Data excerpts:
BEGIN

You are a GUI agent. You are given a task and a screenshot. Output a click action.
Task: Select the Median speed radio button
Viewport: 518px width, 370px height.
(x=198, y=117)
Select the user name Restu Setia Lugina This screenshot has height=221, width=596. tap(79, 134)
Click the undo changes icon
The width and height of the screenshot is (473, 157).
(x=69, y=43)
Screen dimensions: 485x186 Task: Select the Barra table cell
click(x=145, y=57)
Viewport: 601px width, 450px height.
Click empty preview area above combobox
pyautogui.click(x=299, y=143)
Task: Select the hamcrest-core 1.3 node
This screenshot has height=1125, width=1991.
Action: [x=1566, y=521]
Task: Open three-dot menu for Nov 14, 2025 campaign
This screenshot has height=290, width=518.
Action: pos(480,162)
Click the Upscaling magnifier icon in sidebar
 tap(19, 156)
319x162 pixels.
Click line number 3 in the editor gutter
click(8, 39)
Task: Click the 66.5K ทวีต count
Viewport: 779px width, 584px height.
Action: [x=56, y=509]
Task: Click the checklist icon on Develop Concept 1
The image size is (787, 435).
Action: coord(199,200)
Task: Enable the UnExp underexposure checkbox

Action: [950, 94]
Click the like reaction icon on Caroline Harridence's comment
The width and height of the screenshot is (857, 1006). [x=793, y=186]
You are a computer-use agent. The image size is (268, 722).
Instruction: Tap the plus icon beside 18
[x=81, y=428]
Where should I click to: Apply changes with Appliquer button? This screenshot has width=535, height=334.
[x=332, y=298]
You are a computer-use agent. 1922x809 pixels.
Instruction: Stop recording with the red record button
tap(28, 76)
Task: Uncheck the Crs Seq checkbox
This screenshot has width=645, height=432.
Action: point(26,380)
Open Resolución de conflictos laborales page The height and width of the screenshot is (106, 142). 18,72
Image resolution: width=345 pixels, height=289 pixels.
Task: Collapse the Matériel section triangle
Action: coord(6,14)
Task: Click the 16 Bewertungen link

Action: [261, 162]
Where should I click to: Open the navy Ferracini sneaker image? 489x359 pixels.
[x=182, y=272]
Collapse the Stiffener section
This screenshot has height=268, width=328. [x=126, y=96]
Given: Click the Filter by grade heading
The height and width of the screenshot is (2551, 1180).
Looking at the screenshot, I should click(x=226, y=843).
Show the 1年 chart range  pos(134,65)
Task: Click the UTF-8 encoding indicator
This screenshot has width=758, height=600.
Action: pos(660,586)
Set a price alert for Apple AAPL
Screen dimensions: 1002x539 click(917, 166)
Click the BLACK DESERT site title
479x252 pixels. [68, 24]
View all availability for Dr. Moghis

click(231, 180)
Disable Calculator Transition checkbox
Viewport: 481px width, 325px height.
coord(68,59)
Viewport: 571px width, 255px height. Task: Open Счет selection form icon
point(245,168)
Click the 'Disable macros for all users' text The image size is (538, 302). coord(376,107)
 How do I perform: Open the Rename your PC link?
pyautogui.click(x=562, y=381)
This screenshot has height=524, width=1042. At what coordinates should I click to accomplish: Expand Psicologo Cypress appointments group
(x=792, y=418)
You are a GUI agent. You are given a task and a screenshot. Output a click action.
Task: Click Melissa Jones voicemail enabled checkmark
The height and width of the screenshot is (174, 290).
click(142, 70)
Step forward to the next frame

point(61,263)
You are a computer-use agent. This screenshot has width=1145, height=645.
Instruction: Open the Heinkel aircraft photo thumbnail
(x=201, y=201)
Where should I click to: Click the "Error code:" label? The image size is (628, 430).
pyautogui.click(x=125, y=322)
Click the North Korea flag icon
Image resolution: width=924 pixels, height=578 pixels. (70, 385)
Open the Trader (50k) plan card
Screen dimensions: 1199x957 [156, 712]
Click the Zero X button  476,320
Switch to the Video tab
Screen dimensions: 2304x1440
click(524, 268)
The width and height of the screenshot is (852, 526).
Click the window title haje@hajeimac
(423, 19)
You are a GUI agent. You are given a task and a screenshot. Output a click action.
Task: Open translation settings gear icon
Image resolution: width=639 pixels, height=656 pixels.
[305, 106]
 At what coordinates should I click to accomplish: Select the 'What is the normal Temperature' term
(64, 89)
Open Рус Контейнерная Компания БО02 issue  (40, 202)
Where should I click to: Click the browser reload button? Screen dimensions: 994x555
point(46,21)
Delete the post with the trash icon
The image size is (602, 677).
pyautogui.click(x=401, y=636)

END

Your assignment: After reading the entries above, report the number of lines that include the string "computer". Give no other text.

Solution to this problem: 3